+++ INPUT DATA +++
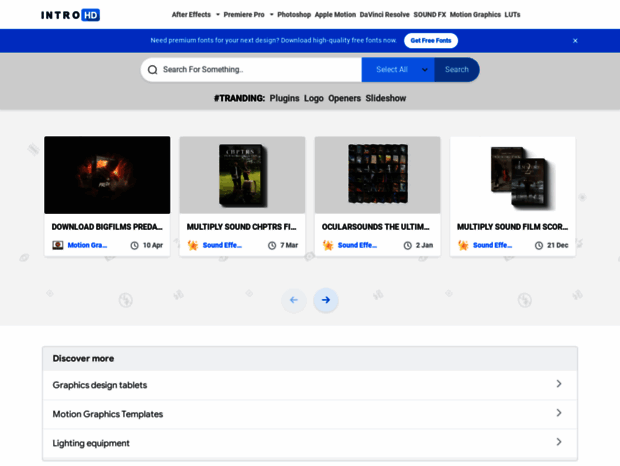Go to previous carousel slide arrow

294,300
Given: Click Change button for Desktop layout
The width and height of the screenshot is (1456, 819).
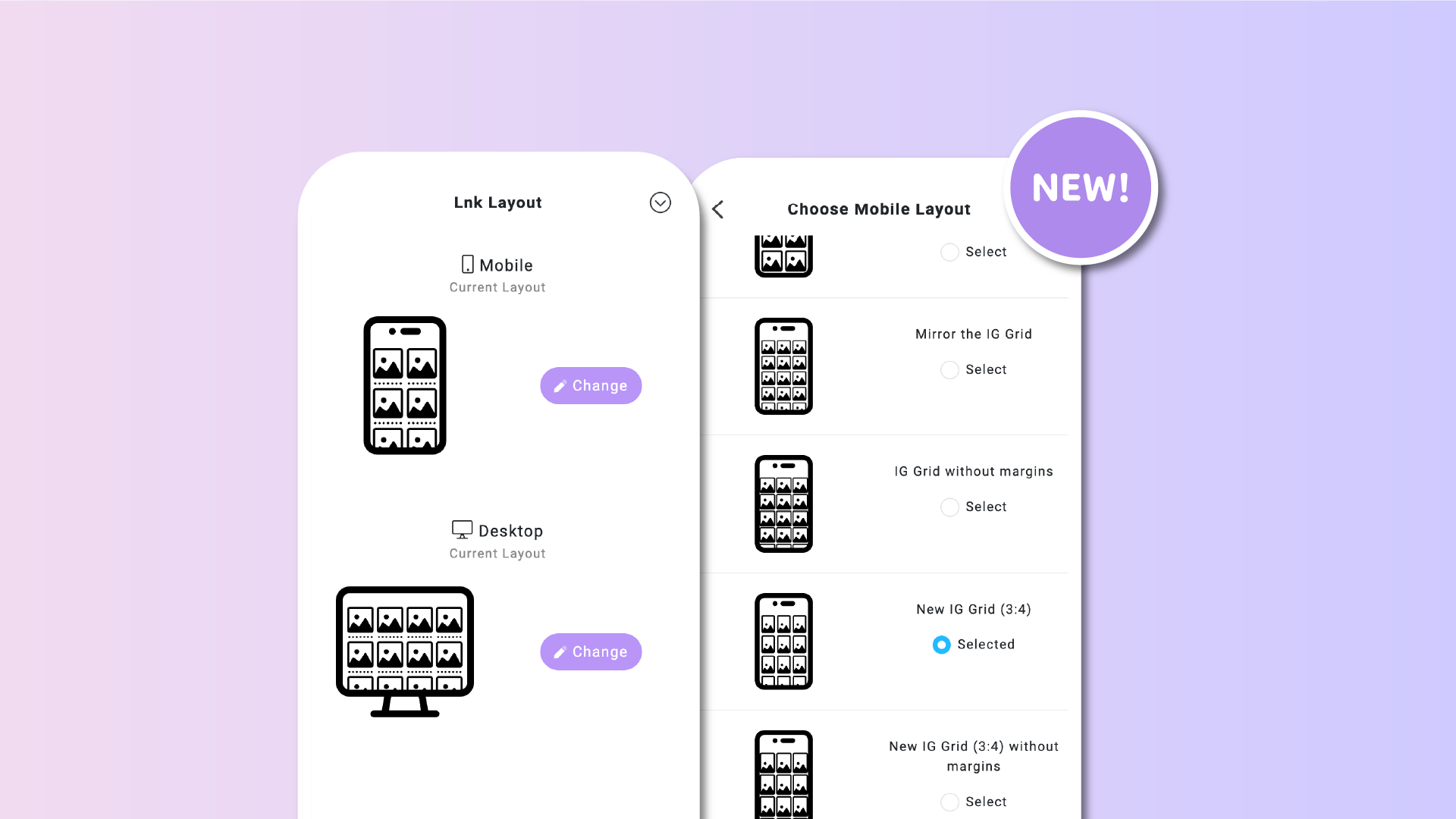Looking at the screenshot, I should pos(591,651).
+++
[EXERCISE GOAL] Quote, please, only the lines running from the one with "The width and" down to the final line of the data above, keeping both ends and skipping the pictures.

[FINISHED EXERCISE]
The width and height of the screenshot is (1456, 819).
Looking at the screenshot, I should pos(591,651).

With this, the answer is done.